The Six Nations Is Over. . . But The Rugby Season Is Not

The Six Nations has been packed away for another year and with it the interest of many fans. But Robert Rees believes now is the perfect time for ‘event-going’ rugby fans to try some other stuff lower down the menu – and for regions and clubs to ride the wave of interest rather than ignore it.

Welsh rugby crowds often vary so much throughout the regional/club calender, with success – or lack of – fixture times and international windows being the main culprits to the variation.

It’s often a hot topic on social media platforms or down the clubhouse, but where have all the fans gone?
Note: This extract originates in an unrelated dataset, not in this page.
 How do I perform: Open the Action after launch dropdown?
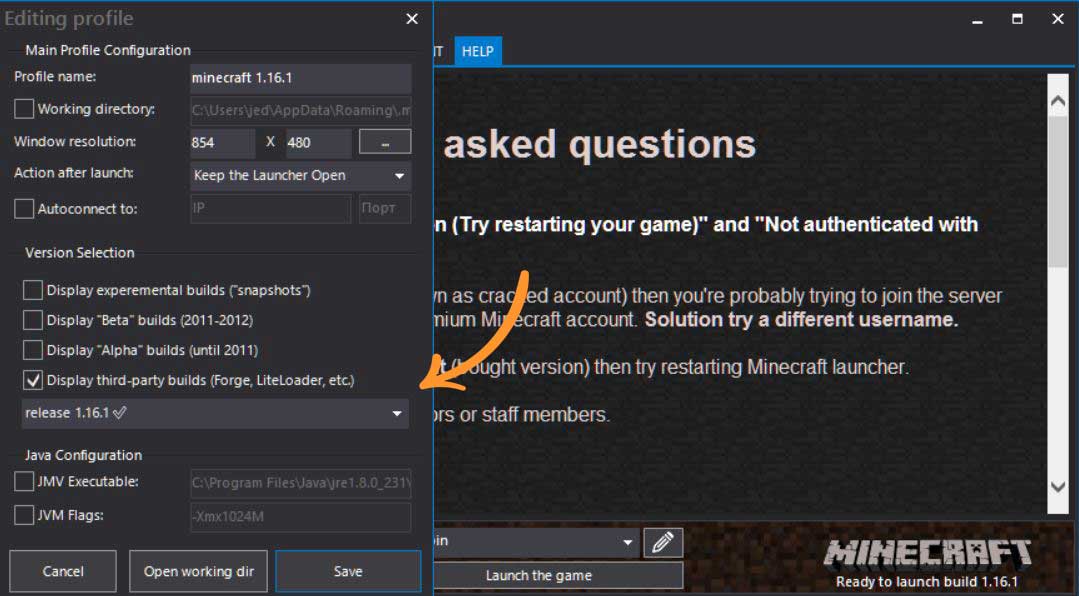point(300,175)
For Wales games, 70,000 plus turn up on match days as well as thousands out in the city centre or watching at the game at home. These fans only really show interest during Wales games and often offer up opinions that regular rugby goers find bizarre, based upon a lack of rugby actually watched.

Something that needs to be capitalised upon is the advertisement of club/regional games during the Six Nations ‘shop window’. Millions watch the tournament around the world and if you can advertise your game, then perhaps a reasonable chunk of those will have a look at a local rugby fixture at some point in the future.
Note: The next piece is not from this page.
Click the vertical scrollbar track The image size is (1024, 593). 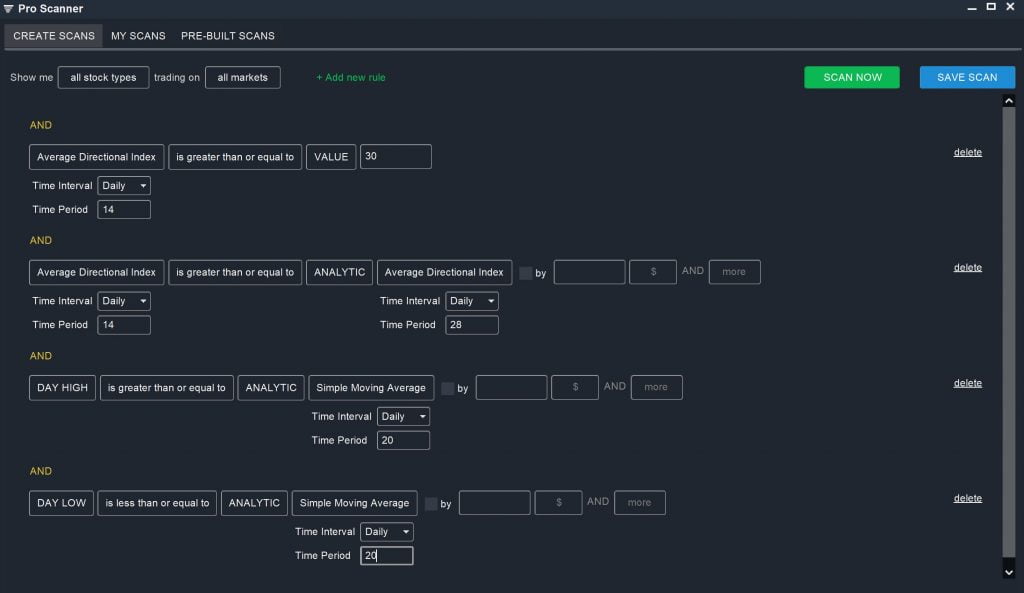1008,333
It may be preaching to the many uninterested fans who would rather have a less seasonal serving of rugby and a more, one-off variety every spring and autumn, but it can be an easy and cheap advertising alternative.
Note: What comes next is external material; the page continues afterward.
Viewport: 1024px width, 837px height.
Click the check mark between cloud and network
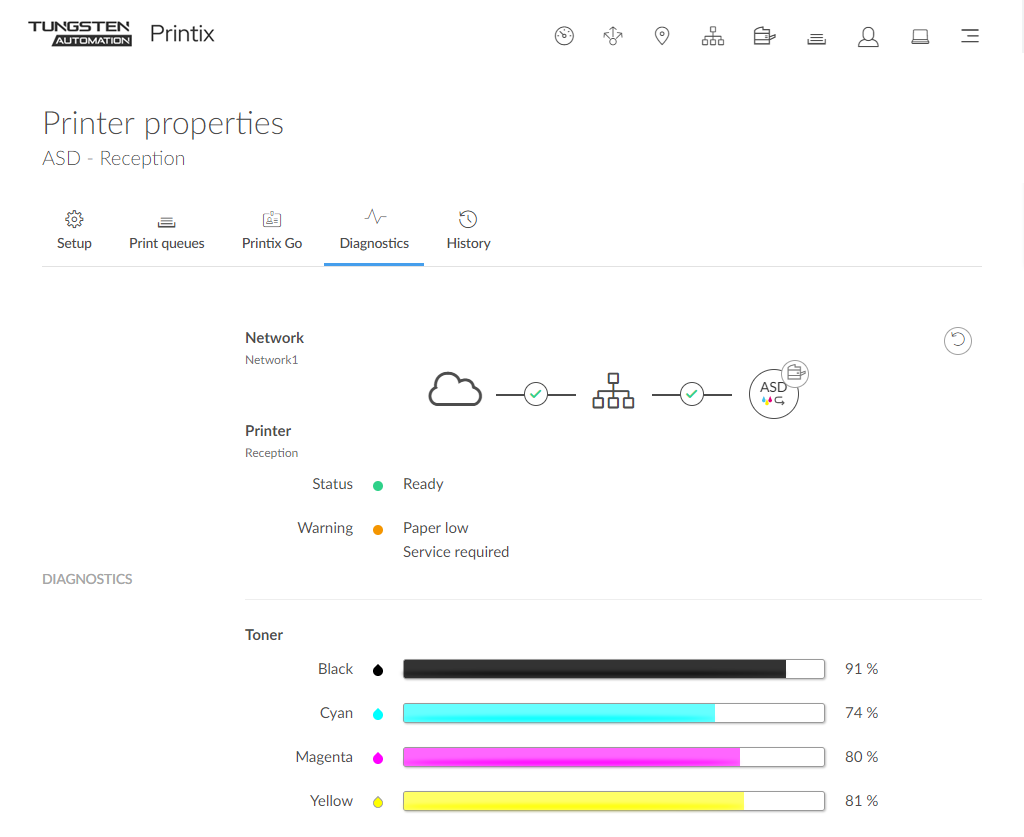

Scrap the ”as long as we beat the English” nonsense and let’s have a solid Welsh campaign followed up with the unearthing and developing of talent at the four regional sides.

Derbies like the Ospreys v the Scarlets feature many international players. Pic: Getty Images.

If you just want to see the big names play rugby, then regional rugby is exactly the game for you.

You not only see these internationals play, you see the future stars as well. For a much cheaper price.

Not only do you see Wales’ elite, but when the likes of Toulon or Saracens come to town, you can see some of the rest of the world’s talent.

If professional rugby isn’t your thing and you’re more small scale, then search for your local rugby club.

Most clubs kick-off on a Saturday afternoon and some youth set-ups may well breed the next Alun Wyn Jones or George North.

The excitement of club rugby can be unique. It’s totally different to professional rugby, but both are equally good in their own ways. Club rugby is often the hub of the community and you get to know the players personally, like a family, as you travel to local and traditional derbies.

There are over 300 clubs in Wales, so go out and find out when your town or village is playing.

Welsh rugby needs positivity right now and gaining fans would be one big step up that ladder.

If you have invested time and hours into watching the Six Nations, then go out and watch it more regularly at your local club, region or province (if you’re Irish).